To the extent they are inconsistent or contradictory, the express terms of this Agreement its attachments take precedence over any document or proposal offered by Client or ASCI. To the extent that any provision is held invalid, then that provision shall be deemed to be deleted and the remaining provisions shall remain in full force and effect.

9. NONDISCLOSURE OF ASCI BUSINESS PROPRIETARY AND CONFIDENTIAL INFORMATION
Client recognizes that ASCI may provide services, equipment, drawings, specifications, notes, estimates, and other datum to Client for use in their normal business operations which may intrinsically be either business proprietary or confidential to ASCI, the release of which, to outside parties, may cause irreparable harm to ASCI's ability to compete in the marketplace. Client shall take all reasonable and precautionary measures to protect ASCI business proprietary and confidential information. Nothing contained in the non-disclosure aspect of this Agreement shall, by express grant, implication, estoppel or otherwise, create in either party any right, title, interest, or license in or to the inventions, patents, technical data, computer software, or software documentation of the other party.

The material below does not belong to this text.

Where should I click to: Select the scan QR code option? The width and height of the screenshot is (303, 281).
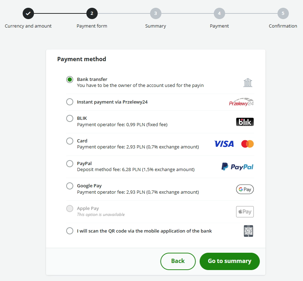70,231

10. SPECIAL CONDITIONS FOR INTERNET SERVICES
Client agrees to bear risks associated with subject matter, accuracy, or usefulness of content available from ASCI or the Internet. Client also agrees that ASCI has the right to remove any content from ASCI's computers, servers, or any property owned by ASCI at any time, at ASCI's sole discretion. Client also agrees that it shall not transmit any data through ASCI's services or any material that, in ASCI's sole discretion, is threatening, abusive, libelous, or encourages conduct that is contrary to public morality standards, give rise to civil or criminal liability, or violates any local, state, national or international laws, statutes, or regulations. ASCI does not own, represent, or have influence over the content of material on the Internet, therefore Client agrees that it is solely responsible for and shall take every necessary precaution to prevent any offensive material from being viewed or accessed by those under the legal age of consent. Client agrees to indemnify and save harmless ASCI for any action or inaction with respect to content posted on or through ASCI's ISP and the Internet.

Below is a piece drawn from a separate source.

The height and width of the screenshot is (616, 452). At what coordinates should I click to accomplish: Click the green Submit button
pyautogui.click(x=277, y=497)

This service may provide access to content that is protected by copyrights, trademarks, and intellectual property rights of third parties. Client agrees that all use of content through this agreement is governed by all applicable laws and regulations and any additional restriction that may be placed on the material by its owner. Client further agrees not to post or transmit content that is subject to another party's rights, on or through the Internet or ASCI's ISP without the party's express permission.

Client's use of the Internet is solely at its own risk. ASCI provides no warranty, express or implied and Client's sole remedy for use of ASCI's ISP is limited to the extent permitted by law. Client agrees to indemnify ASCI for any breach of agreement in accordance with the provisions contained in paragraph 3 above.

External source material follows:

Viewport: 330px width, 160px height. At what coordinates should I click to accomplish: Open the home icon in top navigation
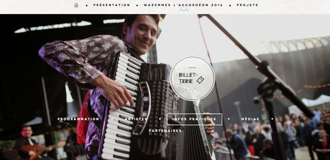(x=76, y=5)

Client agrees to not engage in prohibited or abusive activities on the Internet. Such activities may include the posting in any manner material in print, graphic or visual arts, audio, or any other communication form such material that amounts to fraud, false advertising, copyright or trademark violations, patent infringements, trade secret violations, obscenity, threats, harassments, inappropriate material, chain letters, any sexually explicit materials or materials that may be offensive, any transmission that encourages conduct that would result in a criminal offense, posting or publishing any software which contains a virus, violate the security system of any computer network or attempt to bypass or overcome encryption codes illegally, or deceive or defeat the intentions of any idle time or unattended usage/auto time out detection methods.

ASCI's ISP service does not provide back up for email accounts.

Client agrees to abide by the ASCInet "Acceptable Use Policy" and ASCInet "Privacy Statement"

11. EARLY TERMINATION CHARGES
Client agrees that it shall be responsible for any applicable early termination charges as a result of service termination.